▶ **WORK ITEM**
Carry on the biographical passage about Roin Metreveli, the Georgian historian, picking up right after its final sentence.

▶ **PASSAGE SHOWN**
──────

Soviet politician, Georgian academic and historian (born 1939)

Roin Metreveli (როინ მეტრეველი; born 7 December 1939) is a Georgian academician and historian. He was the first elected rector of the Tbilisi State University, after Petre Melikishvili and Ivane Javakhishvili. Metreveli served as a secretary of the Central Committee of the Georgian Communist Party during the Soviet Union, from 1960 to 1972, and subsequently as its first secretary. From 1972, he was a major editor of the Georgian Encyclopedia. He is the author of scientific publications and books about Georgian history and Caucasiology. For several years, he was a member of the Georgian Parliament. He was chairman of the board of rectors of all Georgian Universities.

In June 2023, Roin Metreveli was appointed as President of the Georgian National Academy of Sciences.

He was elected a Member of the CORE Academy (International Core Academy of Sciences and Humanities) in 2024.

──────

▶ **GIVEN DATA**
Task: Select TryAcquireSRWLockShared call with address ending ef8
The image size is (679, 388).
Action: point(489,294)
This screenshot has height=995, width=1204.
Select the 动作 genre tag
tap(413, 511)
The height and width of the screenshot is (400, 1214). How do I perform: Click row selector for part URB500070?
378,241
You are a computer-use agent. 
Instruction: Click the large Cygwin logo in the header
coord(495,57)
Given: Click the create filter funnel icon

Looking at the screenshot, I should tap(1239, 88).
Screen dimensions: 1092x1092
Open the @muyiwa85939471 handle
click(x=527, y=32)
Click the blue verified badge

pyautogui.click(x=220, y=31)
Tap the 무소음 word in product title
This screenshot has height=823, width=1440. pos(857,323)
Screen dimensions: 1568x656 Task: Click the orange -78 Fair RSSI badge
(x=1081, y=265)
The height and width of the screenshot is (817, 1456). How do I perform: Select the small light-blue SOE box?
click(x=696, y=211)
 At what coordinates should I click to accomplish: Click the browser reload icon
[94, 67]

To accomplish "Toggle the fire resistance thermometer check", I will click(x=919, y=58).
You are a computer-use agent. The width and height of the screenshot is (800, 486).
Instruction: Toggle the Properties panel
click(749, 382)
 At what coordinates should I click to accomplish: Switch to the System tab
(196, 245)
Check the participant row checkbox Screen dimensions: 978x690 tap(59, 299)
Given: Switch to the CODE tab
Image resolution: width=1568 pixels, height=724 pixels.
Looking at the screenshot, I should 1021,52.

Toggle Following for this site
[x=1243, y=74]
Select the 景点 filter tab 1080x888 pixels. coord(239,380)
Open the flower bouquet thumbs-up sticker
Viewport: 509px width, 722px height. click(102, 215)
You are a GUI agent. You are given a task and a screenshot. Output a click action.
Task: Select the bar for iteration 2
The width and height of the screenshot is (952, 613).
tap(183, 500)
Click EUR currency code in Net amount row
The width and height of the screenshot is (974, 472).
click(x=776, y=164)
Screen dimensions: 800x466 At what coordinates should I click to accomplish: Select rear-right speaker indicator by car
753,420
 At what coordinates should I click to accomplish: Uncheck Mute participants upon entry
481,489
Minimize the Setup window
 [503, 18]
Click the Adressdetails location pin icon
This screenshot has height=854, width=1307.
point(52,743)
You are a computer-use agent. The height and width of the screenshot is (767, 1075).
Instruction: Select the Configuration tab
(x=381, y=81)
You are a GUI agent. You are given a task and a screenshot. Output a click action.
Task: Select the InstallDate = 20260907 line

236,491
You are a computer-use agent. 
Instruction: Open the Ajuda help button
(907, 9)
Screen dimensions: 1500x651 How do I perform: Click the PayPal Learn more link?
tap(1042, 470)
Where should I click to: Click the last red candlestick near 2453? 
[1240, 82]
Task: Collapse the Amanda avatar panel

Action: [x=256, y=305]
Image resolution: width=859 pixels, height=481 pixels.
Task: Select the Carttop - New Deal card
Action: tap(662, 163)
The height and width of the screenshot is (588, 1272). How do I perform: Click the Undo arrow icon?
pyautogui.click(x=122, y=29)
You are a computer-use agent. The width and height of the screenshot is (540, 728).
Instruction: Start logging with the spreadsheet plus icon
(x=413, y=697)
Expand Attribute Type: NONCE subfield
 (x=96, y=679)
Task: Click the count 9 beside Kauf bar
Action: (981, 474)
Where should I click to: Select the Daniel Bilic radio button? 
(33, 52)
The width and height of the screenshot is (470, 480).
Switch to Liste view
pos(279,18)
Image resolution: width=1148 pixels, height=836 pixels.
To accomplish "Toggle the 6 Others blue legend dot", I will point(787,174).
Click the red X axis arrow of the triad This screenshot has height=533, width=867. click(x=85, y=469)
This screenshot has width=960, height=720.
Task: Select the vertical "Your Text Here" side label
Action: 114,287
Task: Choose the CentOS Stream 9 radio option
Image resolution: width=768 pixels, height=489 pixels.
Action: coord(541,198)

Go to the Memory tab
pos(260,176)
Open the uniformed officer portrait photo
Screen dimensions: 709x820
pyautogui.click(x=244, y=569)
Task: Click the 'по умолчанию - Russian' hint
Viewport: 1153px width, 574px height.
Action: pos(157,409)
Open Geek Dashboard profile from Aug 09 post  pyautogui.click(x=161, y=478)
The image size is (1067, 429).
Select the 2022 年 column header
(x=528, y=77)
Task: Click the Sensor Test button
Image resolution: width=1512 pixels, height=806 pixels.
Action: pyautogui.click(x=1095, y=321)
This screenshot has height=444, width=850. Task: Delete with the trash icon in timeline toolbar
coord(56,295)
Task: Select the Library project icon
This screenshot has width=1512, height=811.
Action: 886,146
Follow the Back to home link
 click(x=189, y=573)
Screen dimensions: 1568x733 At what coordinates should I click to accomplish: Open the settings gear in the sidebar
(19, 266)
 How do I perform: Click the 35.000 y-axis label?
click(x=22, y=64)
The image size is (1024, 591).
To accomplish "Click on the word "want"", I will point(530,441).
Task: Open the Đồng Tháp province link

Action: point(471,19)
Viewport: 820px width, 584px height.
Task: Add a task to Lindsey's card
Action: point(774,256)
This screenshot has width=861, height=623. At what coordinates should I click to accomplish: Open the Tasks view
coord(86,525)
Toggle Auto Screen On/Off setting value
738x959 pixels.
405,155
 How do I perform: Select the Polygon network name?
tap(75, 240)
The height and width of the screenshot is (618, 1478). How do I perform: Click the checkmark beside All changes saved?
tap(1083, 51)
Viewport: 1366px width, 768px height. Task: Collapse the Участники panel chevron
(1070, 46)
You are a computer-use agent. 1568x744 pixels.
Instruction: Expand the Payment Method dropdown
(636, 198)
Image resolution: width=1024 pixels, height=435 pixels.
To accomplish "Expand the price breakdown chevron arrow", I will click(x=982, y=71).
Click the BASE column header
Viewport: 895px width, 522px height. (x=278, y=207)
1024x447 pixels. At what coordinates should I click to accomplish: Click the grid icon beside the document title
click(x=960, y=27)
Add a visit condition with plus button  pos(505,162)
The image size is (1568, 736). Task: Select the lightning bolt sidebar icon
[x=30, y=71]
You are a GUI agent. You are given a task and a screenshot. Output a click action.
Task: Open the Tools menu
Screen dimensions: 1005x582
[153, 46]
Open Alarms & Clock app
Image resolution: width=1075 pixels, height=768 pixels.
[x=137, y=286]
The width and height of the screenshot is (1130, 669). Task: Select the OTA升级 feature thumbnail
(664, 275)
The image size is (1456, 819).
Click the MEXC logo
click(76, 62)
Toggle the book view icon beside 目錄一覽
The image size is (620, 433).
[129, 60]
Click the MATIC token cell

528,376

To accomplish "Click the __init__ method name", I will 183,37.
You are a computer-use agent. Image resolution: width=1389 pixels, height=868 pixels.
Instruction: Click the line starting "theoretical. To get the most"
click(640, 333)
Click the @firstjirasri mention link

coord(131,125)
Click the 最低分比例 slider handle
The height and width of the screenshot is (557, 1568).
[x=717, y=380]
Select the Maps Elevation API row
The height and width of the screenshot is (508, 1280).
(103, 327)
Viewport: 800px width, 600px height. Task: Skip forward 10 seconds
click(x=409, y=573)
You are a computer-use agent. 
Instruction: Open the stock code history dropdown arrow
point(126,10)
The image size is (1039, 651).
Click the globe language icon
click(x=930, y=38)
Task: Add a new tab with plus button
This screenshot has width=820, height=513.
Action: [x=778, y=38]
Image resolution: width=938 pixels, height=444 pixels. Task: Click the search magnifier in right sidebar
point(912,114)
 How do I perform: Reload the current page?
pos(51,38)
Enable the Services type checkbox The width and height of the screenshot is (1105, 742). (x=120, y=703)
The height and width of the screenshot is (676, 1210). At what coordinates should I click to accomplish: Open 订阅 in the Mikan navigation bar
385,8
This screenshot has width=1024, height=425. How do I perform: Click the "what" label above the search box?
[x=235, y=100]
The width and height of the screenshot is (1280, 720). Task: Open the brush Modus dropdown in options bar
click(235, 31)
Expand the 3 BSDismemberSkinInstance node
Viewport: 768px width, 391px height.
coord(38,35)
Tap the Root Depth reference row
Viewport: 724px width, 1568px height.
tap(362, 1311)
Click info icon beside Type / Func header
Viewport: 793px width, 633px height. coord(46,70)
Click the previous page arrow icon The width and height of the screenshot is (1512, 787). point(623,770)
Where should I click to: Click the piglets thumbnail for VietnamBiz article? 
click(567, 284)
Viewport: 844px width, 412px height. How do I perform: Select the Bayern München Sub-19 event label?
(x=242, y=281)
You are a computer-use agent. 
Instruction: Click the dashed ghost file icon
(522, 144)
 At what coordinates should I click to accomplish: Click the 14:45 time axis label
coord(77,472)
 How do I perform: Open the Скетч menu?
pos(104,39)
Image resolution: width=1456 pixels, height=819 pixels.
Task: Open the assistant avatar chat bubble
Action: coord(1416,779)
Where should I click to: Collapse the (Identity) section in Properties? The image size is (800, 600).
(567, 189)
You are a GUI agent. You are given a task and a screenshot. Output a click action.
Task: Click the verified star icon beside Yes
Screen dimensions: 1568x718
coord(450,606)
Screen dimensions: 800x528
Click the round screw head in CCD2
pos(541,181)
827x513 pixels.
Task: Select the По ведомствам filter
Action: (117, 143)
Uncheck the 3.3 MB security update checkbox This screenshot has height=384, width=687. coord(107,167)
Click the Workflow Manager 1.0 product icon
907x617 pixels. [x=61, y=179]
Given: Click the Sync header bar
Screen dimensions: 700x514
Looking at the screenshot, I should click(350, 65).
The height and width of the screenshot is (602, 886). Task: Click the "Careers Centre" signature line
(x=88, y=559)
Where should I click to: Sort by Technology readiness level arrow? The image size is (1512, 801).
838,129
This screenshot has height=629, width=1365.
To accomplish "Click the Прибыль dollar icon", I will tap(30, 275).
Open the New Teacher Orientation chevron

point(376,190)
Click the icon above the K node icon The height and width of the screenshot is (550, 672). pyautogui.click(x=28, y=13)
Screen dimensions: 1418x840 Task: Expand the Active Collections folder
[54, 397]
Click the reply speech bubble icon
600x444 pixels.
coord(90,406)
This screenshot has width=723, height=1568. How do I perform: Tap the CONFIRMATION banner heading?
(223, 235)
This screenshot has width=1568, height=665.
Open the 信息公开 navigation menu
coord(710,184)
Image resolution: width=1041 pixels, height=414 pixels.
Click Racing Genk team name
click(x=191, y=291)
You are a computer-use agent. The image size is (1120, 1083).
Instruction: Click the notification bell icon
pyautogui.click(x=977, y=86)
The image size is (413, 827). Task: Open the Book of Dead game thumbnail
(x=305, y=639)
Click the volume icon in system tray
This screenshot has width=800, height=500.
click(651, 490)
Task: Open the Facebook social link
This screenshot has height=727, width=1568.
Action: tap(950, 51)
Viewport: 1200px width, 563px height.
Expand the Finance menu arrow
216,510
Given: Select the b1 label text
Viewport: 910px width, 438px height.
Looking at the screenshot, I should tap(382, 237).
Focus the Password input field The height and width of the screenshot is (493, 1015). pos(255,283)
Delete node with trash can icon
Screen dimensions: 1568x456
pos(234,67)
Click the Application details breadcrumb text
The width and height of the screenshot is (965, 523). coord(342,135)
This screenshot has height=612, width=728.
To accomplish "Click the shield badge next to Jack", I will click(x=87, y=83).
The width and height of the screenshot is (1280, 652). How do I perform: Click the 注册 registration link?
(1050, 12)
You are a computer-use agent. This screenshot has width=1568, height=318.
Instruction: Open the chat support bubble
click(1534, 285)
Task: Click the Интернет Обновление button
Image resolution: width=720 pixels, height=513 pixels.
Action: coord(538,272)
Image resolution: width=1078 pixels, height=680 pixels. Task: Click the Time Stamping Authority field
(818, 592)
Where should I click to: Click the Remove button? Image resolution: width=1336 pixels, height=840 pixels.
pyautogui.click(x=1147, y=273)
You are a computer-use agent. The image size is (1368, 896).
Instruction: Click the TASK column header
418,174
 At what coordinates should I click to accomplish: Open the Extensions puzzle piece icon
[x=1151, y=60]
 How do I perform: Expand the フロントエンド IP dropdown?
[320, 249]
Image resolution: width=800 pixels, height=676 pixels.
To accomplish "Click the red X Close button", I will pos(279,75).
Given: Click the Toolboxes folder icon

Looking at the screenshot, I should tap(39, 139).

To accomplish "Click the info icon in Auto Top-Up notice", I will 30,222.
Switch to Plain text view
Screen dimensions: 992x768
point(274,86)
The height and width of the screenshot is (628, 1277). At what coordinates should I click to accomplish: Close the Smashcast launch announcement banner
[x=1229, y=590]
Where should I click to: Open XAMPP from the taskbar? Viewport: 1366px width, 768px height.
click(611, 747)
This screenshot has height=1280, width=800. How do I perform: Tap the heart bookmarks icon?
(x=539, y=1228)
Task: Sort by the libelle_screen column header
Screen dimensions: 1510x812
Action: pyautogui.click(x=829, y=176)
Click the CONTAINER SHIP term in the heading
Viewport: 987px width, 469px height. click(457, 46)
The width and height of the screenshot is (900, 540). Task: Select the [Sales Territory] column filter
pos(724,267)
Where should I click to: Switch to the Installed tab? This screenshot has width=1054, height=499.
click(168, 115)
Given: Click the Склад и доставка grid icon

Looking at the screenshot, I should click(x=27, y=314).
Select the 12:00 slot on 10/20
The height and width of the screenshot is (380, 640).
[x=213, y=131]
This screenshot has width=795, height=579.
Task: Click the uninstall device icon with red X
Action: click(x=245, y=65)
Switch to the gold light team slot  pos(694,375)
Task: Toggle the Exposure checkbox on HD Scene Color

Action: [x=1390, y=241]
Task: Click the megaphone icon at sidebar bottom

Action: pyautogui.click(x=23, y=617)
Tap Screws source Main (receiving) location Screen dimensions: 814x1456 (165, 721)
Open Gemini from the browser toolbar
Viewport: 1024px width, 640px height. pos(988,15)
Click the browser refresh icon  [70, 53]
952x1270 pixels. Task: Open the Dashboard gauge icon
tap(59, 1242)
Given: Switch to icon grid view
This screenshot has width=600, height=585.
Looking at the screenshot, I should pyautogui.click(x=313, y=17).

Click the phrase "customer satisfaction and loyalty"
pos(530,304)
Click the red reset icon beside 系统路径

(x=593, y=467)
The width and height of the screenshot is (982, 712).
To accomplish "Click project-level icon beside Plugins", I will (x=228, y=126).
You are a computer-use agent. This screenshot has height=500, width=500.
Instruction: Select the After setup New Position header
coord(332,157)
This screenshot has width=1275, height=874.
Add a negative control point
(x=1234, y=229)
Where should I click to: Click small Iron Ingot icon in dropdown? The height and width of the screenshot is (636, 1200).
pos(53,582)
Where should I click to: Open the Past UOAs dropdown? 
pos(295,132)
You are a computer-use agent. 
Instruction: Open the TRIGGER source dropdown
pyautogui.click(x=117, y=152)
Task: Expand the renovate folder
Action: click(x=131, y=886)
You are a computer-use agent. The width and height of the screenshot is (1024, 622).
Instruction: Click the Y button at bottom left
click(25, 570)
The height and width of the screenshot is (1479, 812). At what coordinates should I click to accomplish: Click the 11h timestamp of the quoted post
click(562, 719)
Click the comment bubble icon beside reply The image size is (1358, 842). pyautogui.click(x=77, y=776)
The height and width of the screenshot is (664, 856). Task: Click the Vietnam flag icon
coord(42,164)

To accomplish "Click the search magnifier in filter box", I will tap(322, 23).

──────

▶ **WRITTEN REPLY**
In his first days in office, Metreveli promised a prank caller that he would award membership of the academy to Prime Minister Irakli Garibashvili, an incident that received attention on media and social media. In the coverage of this, a journalist for Mtavari described Metreveli as "the most successful briber of the Soviet era. You wouldn’t be able to enrol in university if you didn’t [give Metreveli money]".

== Tbilisi State University ==
In 1991 Roin Metreveli was appointed as Rector of Tbilisi State University. In 1992 under his leadership, Tbilisi State University regained its status as an autonomous institution, which had been lost since 1926. Once the Tbilisi State University became autonomous, the Great Scientific Council was reinstated and this council had to choose a new executive. In April 1992 a new council elected Roin Metreveli as Rector of Tbilisi State University. He was the first elected rector after Petre Melikishvili and Ivane Javakhishvili. In 1997 Professor Roin Metreveli was elected for a second term as a rector. Metreveli resigned in 2004, amidst a campaign to reduce corruption and bribery in the higher education sector.